*** Opening of Input records ***
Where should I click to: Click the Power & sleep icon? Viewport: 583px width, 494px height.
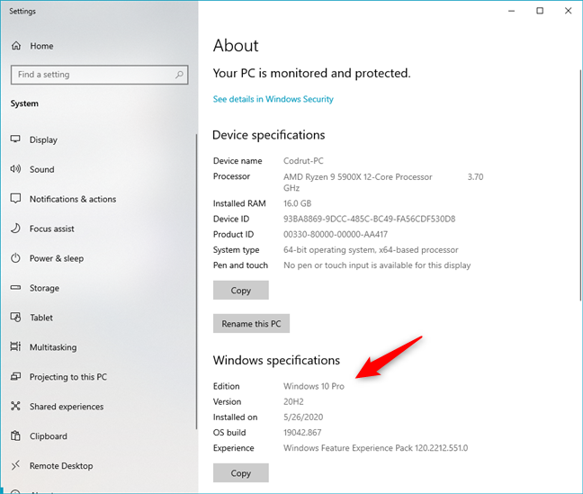point(15,258)
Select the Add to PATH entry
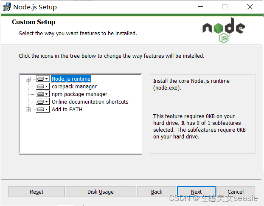This screenshot has width=264, height=206. click(x=67, y=110)
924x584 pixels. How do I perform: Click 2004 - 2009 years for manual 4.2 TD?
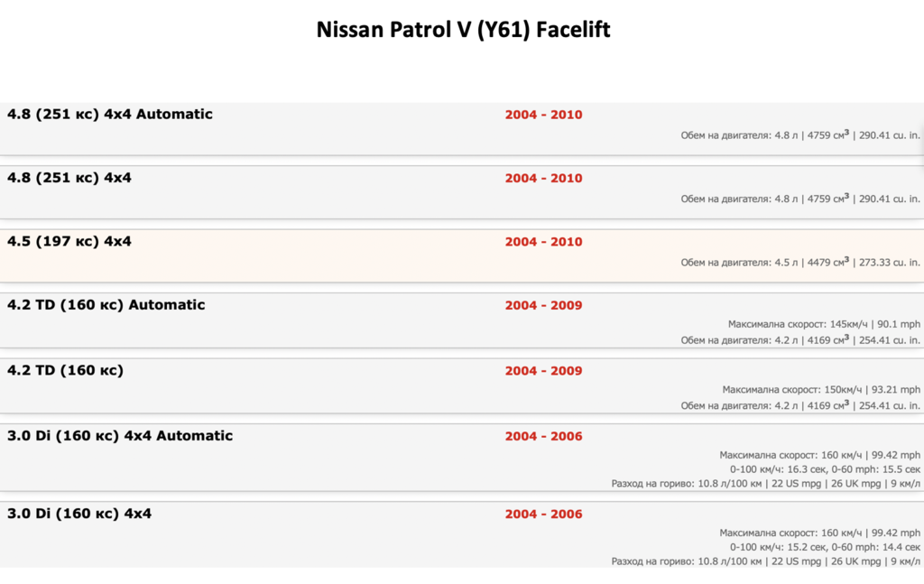[x=543, y=371]
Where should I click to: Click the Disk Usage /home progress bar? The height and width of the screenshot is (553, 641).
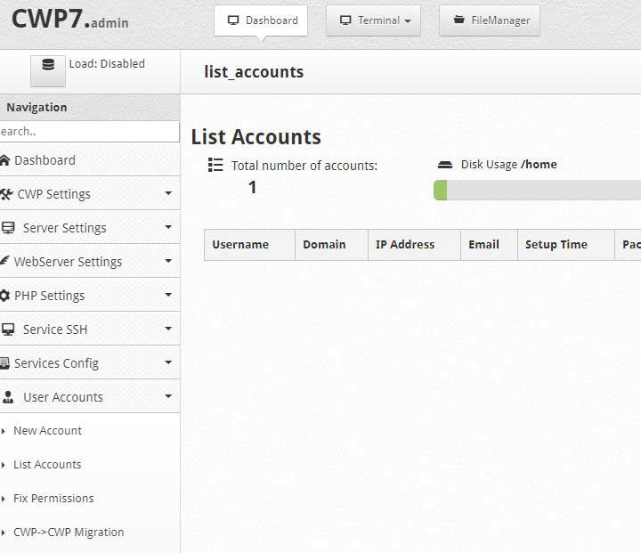click(537, 191)
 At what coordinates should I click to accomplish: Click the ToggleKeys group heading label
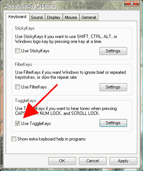click(26, 101)
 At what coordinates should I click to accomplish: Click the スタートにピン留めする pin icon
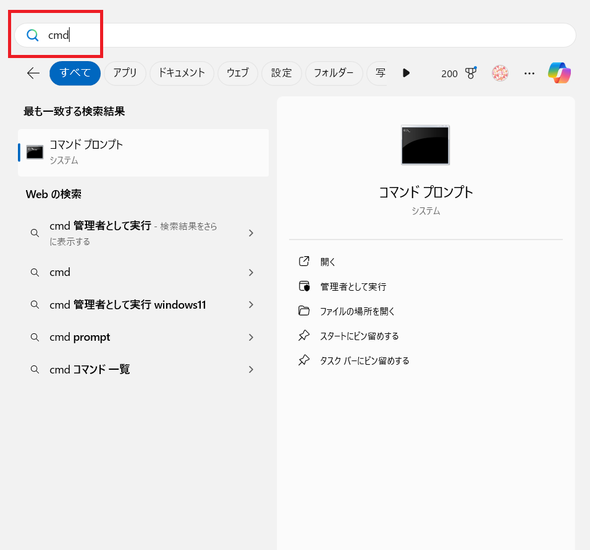point(304,336)
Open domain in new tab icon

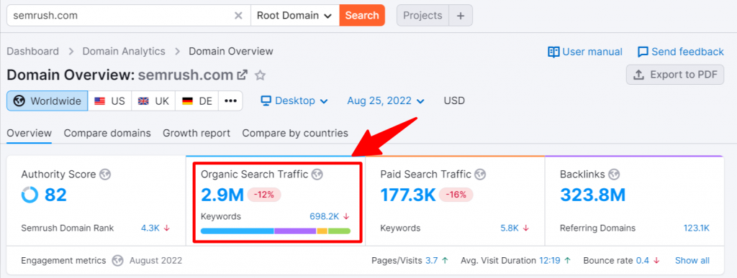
*** Close of Input records ***
■ Task requirements:
From the line that holds "Where should I click to: Click the Disk" to the last line of the records, please copy each line exactly and nothing else. Pictures stay out.

■ Problem solution:
Where should I click to: Click the Disk Usage /home progress bar? The height and width of the screenshot is (553, 641).
click(537, 191)
 At what coordinates should I click to accomplish: Click the ToggleKeys group heading label
click(26, 101)
 At what coordinates should I click to accomplish: Click the スタートにピン留めする pin icon
point(304,336)
Open domain in new tab icon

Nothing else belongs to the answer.